Health report card — a single grade (A-F) aggregating lint, coverage, and cost into one score.

dippin doctor
$ dippin doctor pipeline.dip
═══ Health Report Card ══════════════
  Grade: A  Score: 95/100

─── Lint ───────────────────────────
  Errors: 0  Warnings: 1  Hints: 0

─── Coverage ───────────────────────
  Reachable: 21/21 nodes
   All paths terminate
   All tool outputs covered

─── Cost ───────────────────────────
  Expected: $2.10  (range: $1.50 - $8.40)
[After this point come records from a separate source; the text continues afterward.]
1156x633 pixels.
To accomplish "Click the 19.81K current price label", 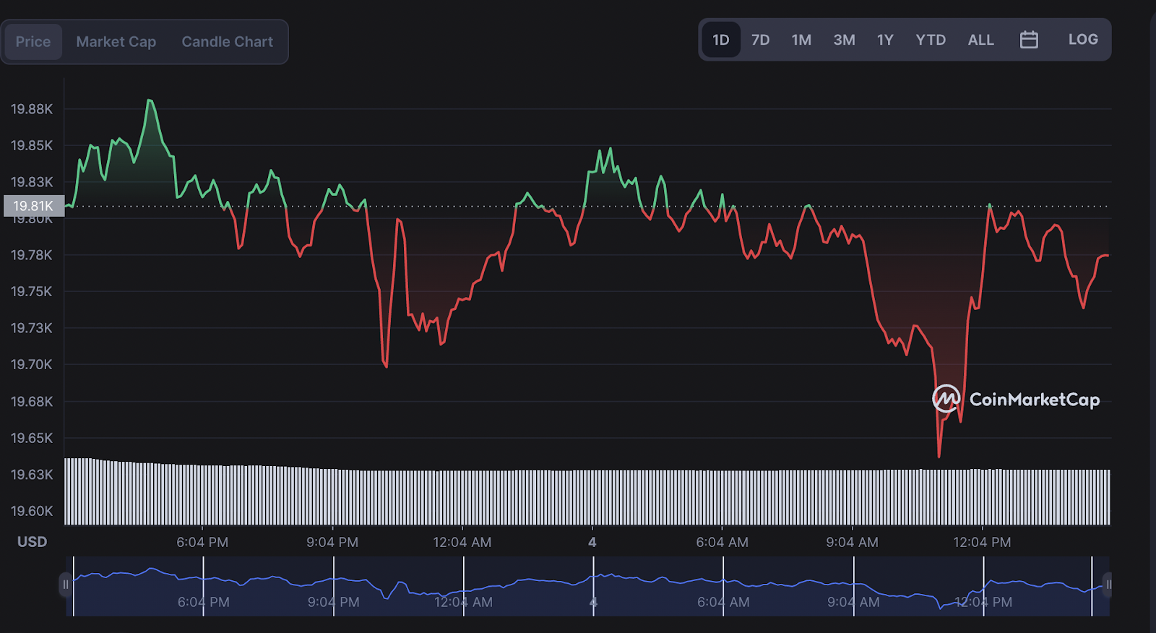I will click(34, 206).
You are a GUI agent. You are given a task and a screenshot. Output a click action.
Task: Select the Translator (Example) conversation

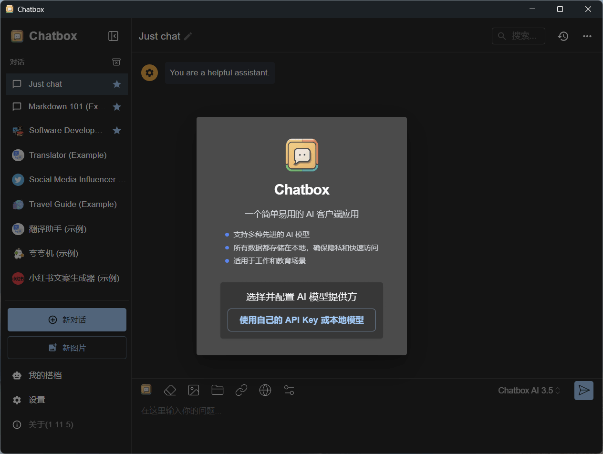(67, 155)
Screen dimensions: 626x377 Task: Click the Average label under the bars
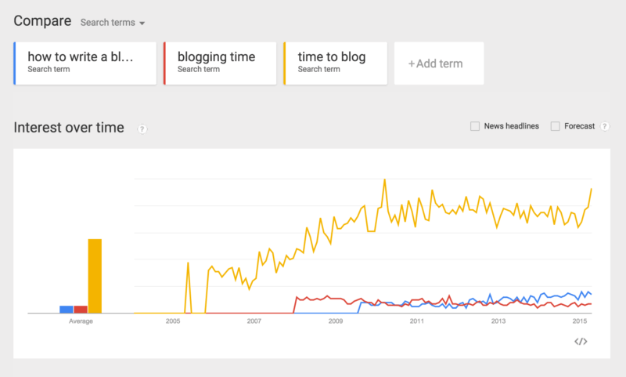click(81, 321)
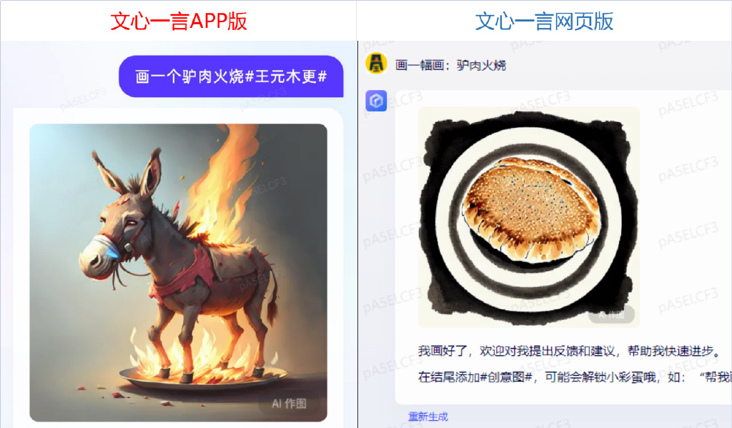Click the AI 作图 badge on donkey image
The width and height of the screenshot is (732, 428).
[289, 403]
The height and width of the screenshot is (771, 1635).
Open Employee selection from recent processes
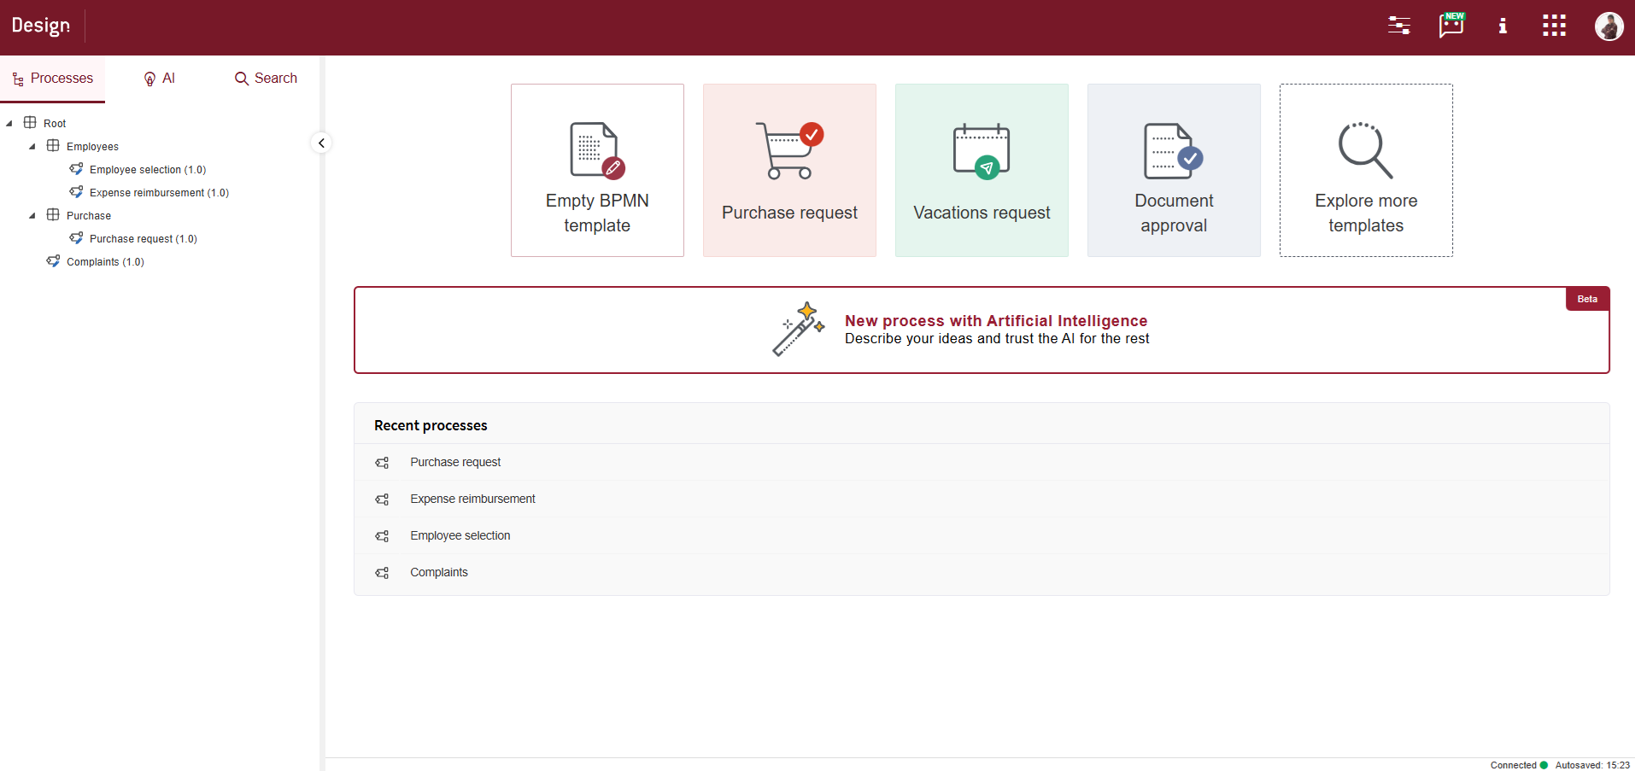[x=460, y=535]
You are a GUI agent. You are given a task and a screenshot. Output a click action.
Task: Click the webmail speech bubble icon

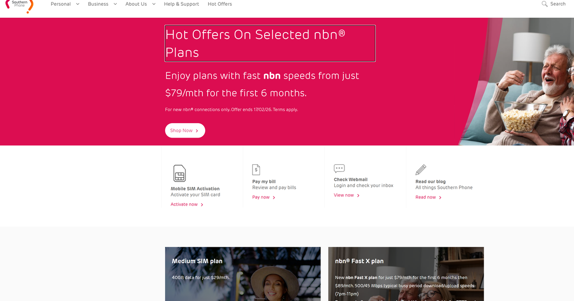click(339, 168)
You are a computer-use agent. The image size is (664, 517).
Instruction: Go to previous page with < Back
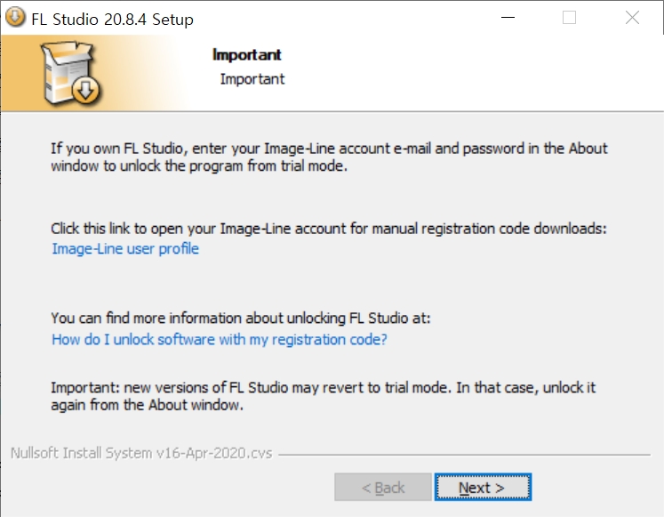pos(383,488)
─── Suggestions ─────────────────────
   [lint] review lint warnings - run `dippin lint` for details

Scoring Breakdown

Starts at 100 points, with deductions for issues:

IssueDeduction
Each lint error-15 points
Each lint warning-5 points
Unreachable node-10 per node
Non-terminating paths-20
Uncovered tool outputs-5 per tool

Grades

GradeScore Range
A90-100
B80-89
C70-79
D60-69
F<60

optimize

Suggest cheaper model substitutions without sacrificing quality. Rules include: simple prompts can use cheaper models, nodes in retry loops can use cheaper models for mechanical iterations, and bookkeeping tasks (summary, cleanup, commit) can use cheaper models.

dippin optimize
$ dippin optimize pipeline.dip
═══ Optimization Report ═════════════
─── Cost Summary ────────────────────
  Current:   $3.59 (expected)
  Optimized: $0.00 (expected)
  Savings:   $3.59 (expected)

─── Suggestions ─────────────────────
   [InterpretRequest] simple prompt does not need an expensive model
    claude-opus-4-6  claude-haiku-4-5  (saves ~$0.41)
   [CommitWork] bookkeeping task can use a cheaper model
    gpt-5.2  gpt-4o-mini  (saves ~$0.30)

When to use: After dippin cost shows high costs. Review each suggestion — some "simple" prompts may actually need a capable model.

diff

Semantic comparison between two workflow versions. Unlike text-based diff, this compares graph structure: nodes added/removed, edges changed, field-level modifications, and cost impact.

dippin diff
$ dippin diff v1.dip v2.dip
═══ Semantic Diff ═══════════════════
─── Nodes ──────────────────────────
  + FinalQualityGate

─── Edges ──────────────────────────
  + FinalQualityGate -> Exit [ctx.outcome = fail]
  + FinalQualityGate -> PersistSprint [ctx.outcome = success]
  - WriteFinalSprint -> PersistSprint

─── Cost Delta ──────────────────────
  Old: $5.35 (expected)  New: $5.78 (expected)
  Delta: +$0.43 (expected)

When to use: Code review for workflow changes. See exactly what graph structure changed and how it affects cost, rather than parsing indentation diffs.

feedback

Compare predicted costs against actual execution telemetry to calibrate estimates. Takes the workflow file (for predicted costs) and a CSV telemetry file with columns: node_id, input_tokens, output_tokens, cost_usd.

$ dippin feedback pipeline.dip telemetry.csv

After running a pipeline in production, export telemetry and feed it back to see how accurate the cost predictions were. Outliers (>2x or <0.5x ratio) are flagged for investigation.